I mean for fuck’s sake, Libretto is a solo artist. Buy a CD of his, if they exist, and listen to it and nowhere will you hear Captain Tag-A-Long. Never. They just bring this shmuck to the show and let him hold a microphone and obliterate the possibility of actually hearing the talents of the emcee you paid money to hear.

Cutting this tirade short, Libretto had a chum up there doing just this, and it made my stomach seethe with anger, so I followed Husticious to the bar-area and soothed it with several Jack and Cokes and half a pack of cigarettes.
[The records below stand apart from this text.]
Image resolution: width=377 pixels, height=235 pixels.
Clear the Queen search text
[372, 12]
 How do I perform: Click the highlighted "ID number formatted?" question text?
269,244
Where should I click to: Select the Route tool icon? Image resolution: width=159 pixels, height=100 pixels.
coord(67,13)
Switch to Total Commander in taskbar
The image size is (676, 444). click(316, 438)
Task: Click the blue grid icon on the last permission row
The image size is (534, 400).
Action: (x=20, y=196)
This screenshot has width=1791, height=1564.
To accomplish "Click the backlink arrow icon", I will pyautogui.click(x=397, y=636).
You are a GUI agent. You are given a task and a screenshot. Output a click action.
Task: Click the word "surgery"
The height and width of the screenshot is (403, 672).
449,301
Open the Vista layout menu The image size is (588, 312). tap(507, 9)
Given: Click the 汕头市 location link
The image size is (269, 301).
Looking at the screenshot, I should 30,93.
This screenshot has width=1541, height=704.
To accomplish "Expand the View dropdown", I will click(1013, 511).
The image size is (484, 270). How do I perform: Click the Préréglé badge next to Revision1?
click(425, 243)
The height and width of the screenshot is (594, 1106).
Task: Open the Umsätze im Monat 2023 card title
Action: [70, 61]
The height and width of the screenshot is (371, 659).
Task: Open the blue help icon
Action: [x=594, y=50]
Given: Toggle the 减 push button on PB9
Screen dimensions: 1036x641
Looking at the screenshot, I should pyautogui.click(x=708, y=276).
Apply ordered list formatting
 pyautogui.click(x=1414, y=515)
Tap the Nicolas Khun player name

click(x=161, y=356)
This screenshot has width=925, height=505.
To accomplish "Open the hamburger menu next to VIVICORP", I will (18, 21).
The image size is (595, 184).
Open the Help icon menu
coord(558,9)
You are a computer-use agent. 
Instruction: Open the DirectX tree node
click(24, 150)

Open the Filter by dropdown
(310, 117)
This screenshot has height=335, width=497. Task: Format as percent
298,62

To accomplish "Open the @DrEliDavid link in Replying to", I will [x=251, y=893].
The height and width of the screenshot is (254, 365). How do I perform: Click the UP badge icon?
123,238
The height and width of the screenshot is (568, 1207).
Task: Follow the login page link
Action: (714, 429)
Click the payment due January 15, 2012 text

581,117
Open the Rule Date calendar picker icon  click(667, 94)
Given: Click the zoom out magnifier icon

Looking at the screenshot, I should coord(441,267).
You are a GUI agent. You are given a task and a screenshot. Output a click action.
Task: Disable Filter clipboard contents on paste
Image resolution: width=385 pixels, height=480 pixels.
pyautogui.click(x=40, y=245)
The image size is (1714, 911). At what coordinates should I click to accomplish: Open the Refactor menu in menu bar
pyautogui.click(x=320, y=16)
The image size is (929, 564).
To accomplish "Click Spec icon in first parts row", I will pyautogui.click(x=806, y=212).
Thus, my opinion of Libretto is meaningless, but at least I still know I hate hype men and their show-ruining antics.

Half-an-hour later I had imbibed enough liquid courage to return to the concert area and catch an earful of Siren’s Echo, a girl-group I’d never heard of but Husticious had promised were “alright.” And alright they were. Even if they weren’t backed by a group of uber-talented musicians - which they were - the pure braggadocio and bravado these seemingly tough-as-nails broads (and I say broads in only the most complimentary fashion) exuded would’ve had me locked on to the stage. But with the help of the coolest bassist since Bootsy, strumming out huge bass solos and then lifting his hands all Jesus-on-the-cross stlye, they managed to find a nice balance between good ole crowd-rockin’ hip-hop and soothing, almost dangerous sounding R & B.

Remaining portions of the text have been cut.